Checking Best Buy's website it doesn't mention any restocking fee. As a matter of fact a search on it indicates that Best Buy did away with virtually all their restocking fees back in 2010.


Did you do any research or did you just assume the Best Buy is going to charge such a fee?

Comment Re:So a guy that runs a ride sharing company. (Score 1) 274

My cars been paid for for ~6 years now. Insurance is $37 per month. Fuel is about $80 per month. Maintenance comes in waves but averages around $50 per month. I don't know of anywhere within 60 miles that doesn't have parking included as part of a lease (and I personally own a home anyways so my driveway doesn't cost extra).

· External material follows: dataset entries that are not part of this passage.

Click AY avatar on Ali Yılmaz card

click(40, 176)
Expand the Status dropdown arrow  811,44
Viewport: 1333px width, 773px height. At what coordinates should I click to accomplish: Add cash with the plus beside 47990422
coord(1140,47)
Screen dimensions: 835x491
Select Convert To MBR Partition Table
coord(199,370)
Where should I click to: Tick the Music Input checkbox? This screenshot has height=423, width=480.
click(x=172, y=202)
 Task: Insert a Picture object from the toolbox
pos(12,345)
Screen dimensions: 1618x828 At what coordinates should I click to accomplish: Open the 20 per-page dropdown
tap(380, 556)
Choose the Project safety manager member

It seems like people try to nickel and dime THEMSELVES when it comes to justify a purchase. Car ownership isn't that expensive.

Comment Re:New form of measurement? (Score 1) 209

That's why I've stuck with Verizon. I live in a small town. Pretty much every major carrier has service here, but for most of them this is the edge of their coverage area - with Verizon it's in the middle.

If I drive even 2 miles outside of town in the wrong direction almost all of them will drop out whilst Verizon will hold a signal out for 20-30 more miles. My parents and my brother both live outside of all the other areas but within Verizon's service area. If I want to have signal when I'm at their houses, I pretty much HAVE to use Verizon.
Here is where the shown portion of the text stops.